3. The inner mind: Chris asked everyone to describe a picture of our mind. I answered "circle". She said a circle implies your mind is bound and restrained. I thought about some more and I think our minds are circular, but with a twist, they are really spirals, as a spiral is an evolutionary symbol. I think yesterday I was looking at spiral from the outside in, from the top view of a spiral. Mind evolves and circles like a spiral. To get to your inner mind is an evolution and the essence of the mind is really connected to your soul, what ties all of us together to form the collective soul, the higher being that we are all part of.

There were many other aspects of Sutras that captured my attention in the class, but the essence of what I took back was that we are on a journey, I am on a journey and yoga has helped me make this journey a lot more thoughtful and introspective, allowing me to experience life with a lot more calmness and detachment despite the constant storms and tribulations I face every day. I don't know the outcome of all this, I quite honestly no longer focus on the outcome.

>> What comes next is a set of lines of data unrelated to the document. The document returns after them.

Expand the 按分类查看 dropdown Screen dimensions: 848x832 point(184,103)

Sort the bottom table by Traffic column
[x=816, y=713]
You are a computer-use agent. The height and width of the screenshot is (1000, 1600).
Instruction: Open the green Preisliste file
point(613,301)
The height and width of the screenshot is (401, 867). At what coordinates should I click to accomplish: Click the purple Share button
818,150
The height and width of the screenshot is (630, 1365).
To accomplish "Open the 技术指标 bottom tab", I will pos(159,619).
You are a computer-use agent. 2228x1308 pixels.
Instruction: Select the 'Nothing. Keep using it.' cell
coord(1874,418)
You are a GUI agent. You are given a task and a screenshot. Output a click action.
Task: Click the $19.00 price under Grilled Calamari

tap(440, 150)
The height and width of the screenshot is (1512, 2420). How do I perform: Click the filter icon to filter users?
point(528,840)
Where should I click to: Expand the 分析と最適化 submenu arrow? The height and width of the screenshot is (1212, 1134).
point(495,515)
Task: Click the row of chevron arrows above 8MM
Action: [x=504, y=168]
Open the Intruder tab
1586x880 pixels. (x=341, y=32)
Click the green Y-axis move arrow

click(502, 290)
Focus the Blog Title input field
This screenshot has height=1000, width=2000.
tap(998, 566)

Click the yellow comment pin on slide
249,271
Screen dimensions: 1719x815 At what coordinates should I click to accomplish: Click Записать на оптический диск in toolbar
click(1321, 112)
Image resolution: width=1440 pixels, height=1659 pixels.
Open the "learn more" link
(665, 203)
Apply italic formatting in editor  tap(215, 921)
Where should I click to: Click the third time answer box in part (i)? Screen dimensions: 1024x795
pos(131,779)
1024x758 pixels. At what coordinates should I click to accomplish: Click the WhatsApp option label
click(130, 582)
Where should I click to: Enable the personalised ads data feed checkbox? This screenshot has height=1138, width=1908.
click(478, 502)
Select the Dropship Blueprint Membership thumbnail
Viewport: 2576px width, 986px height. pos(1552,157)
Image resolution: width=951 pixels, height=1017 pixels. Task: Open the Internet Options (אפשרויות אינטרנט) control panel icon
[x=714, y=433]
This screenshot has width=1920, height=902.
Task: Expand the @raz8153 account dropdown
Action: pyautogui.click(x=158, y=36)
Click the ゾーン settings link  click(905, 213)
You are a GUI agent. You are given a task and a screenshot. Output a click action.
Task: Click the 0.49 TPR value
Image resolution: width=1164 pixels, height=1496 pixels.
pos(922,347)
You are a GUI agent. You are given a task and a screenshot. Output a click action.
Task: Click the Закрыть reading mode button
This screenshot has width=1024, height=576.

I simply try my best to live in the moment and experience and observe every moment of life as it comes to me with as little malice, judgement, ego and remorse I can. I try not to look back or forward. I just try to remain in the moment. It doesn't mean I don't have visions, desires or purpose - but I make my best efforts to have the balance in order to remain in that moment. That is the essence of detachment and neutrality. That is what I have learnt from the little I have learnt about the Sutras in my journey in the last three years.


The Yogi

Tuesday, November 18, 2008

Change and the world will change around us!

Lately, I have not been able to post on here as regularly as I have been in the past. I have really been quite busy with out of town travel and conventions and they can be most taxing in terms of time and energy. I have procrastinated on my yoga practice, but it is slowly coming back as Nuvana has returned from her one month in India and my one-one practice with her commences this week. I have been able to squeeze in my personal training sessions with Nick, and these are really unique as they combine strength training with yoga poses in mind. He has a back ground in body mechanics and yesterday we worked on a number of core strength work outs with weights that hopefully will assist me in a variety of standing poses.

The last few weeks have been taxing on everyone, with the economic meltdown and folks cutting back everywhere. I attribute this meltdown to greed, fear and insecurity. Many of us didn't buy risky mortgages and have regular jobs that didn't need to be impacted by such greed. Greed leads to fear and fear leads to insecurity and that leads to rash decisions, the very opposite of what we are taught in yoga. If we all just took a deep breath and remained calm through all this chaos, the world would not have been any different than what it was 3 months ago. Its amazing how a change in people's thinking about the world and the economy can leash such a calamity that in a matter of a few weeks, the entire world is in the middle of an economic meltdown.

So its time to change our thinking and our stand and being. Its to walk away from the darkness and the goom and doom, and time to walk outside to be under the bright sunny day. Its time to be more compassionate and giving and be less greedy. Its time to be more centered and detached from the chaos and fear, and think more positively about the future. Its time extend our hand out to others and see how we can help them, vs how we can take from them.

Its that simple of a change. And if we can bring that change in ourselves, I am sure the world will change around us! That is an essence of what I have learned in the last 3 years by practicing yoga. Last night I saw a small glimmer of that..... and I continue on this path of change one asana and one breath at a time. I wish the same for you.